Utilizing the Collexis proprietary Fingerprinting technology, the Reviewer Finder applications allow the editor to first Fingerprint the submitted manuscript and then compare it against the 1.8 million research profiles in the BiomedExperts.com database. The Reviewer Finder instantly provides the editor with a list of potential peer reviewers based on the specific research profile and how the profile dovetails with the submitted manuscript. Further, the Reviewer Finder will also detail if anyone in the peer-reviewer pool has a conflict of interest with the author of the submitted manuscript. A conflict of interest is noted if the potential reviewer has either co-authored a paper/grant or has worked in the same location/institution with the submitting author. The Collexis Reviewer Finder provides editors with an invaluable tool that saves them considerable time and improves their productivity greatly.

Semantic search makes possible the recreation of the two key features in these case studies – aggregating and visualizing a large dataset and conducting a conceptual search. Standard search tools do not support these tasks in a very precise or timely way. While they will continue to be used, it is time for new technology to step forward that can increase the researcher productivity. I am confident that this new technology is semantic search. By this time next year we will see a flood of exciting applications based on semantic technology.
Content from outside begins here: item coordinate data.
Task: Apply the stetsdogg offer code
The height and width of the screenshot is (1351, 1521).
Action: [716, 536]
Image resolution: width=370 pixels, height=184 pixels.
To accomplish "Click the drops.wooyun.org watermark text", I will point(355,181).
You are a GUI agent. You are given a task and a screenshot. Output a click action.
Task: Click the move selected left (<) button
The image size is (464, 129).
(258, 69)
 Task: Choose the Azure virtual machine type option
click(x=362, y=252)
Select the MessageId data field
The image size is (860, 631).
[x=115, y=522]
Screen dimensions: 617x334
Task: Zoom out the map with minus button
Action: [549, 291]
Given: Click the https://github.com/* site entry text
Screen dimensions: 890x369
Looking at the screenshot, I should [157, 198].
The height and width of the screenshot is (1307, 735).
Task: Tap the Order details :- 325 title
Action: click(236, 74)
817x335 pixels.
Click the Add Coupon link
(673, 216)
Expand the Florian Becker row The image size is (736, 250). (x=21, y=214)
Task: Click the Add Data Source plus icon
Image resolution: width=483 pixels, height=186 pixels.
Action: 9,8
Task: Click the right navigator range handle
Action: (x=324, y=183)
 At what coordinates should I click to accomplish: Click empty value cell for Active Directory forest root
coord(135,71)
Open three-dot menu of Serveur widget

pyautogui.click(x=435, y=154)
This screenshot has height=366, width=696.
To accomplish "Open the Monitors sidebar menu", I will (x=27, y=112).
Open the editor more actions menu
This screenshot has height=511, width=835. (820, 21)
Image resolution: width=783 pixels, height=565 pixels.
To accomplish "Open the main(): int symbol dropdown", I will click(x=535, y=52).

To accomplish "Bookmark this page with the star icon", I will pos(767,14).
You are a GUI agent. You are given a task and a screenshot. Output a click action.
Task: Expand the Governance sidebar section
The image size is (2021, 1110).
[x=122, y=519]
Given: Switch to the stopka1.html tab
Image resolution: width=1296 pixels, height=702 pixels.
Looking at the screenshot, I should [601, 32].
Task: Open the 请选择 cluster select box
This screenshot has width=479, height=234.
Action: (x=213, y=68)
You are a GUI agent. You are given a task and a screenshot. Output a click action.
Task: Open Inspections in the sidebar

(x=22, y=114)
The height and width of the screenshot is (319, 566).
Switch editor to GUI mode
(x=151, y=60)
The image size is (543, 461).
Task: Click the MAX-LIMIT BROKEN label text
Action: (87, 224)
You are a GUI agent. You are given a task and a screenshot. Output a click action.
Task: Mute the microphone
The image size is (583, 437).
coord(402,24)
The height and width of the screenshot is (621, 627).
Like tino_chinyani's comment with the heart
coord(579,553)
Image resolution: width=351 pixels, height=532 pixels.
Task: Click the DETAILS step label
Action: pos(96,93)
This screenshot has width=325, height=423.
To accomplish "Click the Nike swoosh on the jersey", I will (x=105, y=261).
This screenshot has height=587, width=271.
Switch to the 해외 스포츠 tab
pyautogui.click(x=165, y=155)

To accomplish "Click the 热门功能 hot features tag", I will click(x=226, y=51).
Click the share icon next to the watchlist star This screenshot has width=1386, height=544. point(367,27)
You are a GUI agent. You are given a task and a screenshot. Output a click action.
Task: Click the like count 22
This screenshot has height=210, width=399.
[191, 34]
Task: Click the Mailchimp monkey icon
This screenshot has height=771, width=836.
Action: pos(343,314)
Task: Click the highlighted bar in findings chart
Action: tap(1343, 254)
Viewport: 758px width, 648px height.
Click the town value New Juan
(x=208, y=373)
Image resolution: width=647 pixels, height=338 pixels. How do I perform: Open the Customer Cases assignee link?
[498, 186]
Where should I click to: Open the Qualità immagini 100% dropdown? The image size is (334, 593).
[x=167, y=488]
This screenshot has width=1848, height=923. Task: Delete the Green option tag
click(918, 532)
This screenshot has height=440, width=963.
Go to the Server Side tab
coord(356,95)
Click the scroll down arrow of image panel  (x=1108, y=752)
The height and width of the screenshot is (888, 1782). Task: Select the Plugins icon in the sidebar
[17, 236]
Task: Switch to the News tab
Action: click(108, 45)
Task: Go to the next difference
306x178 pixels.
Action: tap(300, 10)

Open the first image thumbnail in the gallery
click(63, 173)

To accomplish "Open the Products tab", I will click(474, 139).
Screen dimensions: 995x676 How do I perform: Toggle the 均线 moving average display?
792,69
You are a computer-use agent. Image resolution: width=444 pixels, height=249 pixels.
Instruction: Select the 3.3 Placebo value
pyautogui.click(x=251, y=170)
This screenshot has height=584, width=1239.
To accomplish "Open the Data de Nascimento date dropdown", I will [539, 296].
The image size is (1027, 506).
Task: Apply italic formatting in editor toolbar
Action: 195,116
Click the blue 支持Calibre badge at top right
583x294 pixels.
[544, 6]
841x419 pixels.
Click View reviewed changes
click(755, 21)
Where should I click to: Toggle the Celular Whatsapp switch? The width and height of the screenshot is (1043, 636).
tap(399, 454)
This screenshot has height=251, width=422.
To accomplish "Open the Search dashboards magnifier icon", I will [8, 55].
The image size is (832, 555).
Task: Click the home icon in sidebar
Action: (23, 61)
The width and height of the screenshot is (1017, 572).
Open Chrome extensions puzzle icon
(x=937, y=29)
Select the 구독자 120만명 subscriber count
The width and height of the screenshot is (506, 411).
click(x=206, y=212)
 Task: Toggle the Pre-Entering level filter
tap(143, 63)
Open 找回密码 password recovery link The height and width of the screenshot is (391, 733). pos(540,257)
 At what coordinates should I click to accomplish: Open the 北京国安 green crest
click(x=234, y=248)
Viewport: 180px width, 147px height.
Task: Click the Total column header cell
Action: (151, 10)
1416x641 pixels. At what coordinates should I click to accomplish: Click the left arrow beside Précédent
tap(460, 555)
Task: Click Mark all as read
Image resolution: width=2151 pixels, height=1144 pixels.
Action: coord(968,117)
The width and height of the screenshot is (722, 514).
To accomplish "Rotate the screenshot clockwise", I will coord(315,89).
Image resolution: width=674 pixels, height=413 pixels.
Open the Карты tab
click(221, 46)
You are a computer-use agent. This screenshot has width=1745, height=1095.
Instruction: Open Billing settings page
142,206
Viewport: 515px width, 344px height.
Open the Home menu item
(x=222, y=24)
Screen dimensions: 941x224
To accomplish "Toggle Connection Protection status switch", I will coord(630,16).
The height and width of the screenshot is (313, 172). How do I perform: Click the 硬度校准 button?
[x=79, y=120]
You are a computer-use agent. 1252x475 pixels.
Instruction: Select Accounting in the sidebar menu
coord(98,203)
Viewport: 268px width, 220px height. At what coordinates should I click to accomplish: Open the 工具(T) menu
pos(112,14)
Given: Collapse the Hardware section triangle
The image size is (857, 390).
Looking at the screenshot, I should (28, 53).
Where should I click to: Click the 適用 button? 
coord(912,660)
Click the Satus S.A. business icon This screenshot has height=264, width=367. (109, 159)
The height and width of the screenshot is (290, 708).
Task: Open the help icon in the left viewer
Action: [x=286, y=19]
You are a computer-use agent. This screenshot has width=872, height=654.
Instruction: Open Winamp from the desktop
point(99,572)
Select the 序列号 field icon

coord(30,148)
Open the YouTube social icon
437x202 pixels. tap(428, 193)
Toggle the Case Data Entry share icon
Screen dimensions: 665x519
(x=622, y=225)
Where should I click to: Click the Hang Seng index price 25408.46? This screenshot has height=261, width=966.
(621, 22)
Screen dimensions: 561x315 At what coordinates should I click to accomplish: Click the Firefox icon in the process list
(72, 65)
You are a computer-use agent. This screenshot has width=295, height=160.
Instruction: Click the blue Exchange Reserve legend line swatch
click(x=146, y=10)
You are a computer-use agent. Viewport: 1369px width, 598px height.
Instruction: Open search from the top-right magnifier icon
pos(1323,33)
For more information about the Semantic Web visit the Project10x website [5] and download the executive summary for Semantic Wave Report: Industry Roadmap to Web 3.0 and Multibillion Dollar Market Opportunities [6].

Resources Mentioned in the Article
[1] Semantics. Wikipedia.org. Retrieved August 20, 2009, from http://en.wikipedia.org/wiki/Semantics.
 
[2] Semantic networks. Wikipedia.org. Retrieved August 20, 2009, from http://en.wikipedia.org/wiki/Semantic_networks.
 
[3] Collexis [website]: www.collexis.org.
 
[4] PubMed: www.ncbi.nlm.nih.gov/pubmed.
 

[5] Project 10x: www.project10x.com.
 
[6] Davis, M. (n.d.). Semantic wave report: Industry roadmap to Web 3.0 and multibillion dollar market opportunities: Executive summary. Washington, DC: Project10x. Retrieved August 21, 2009, from www.project10x.com.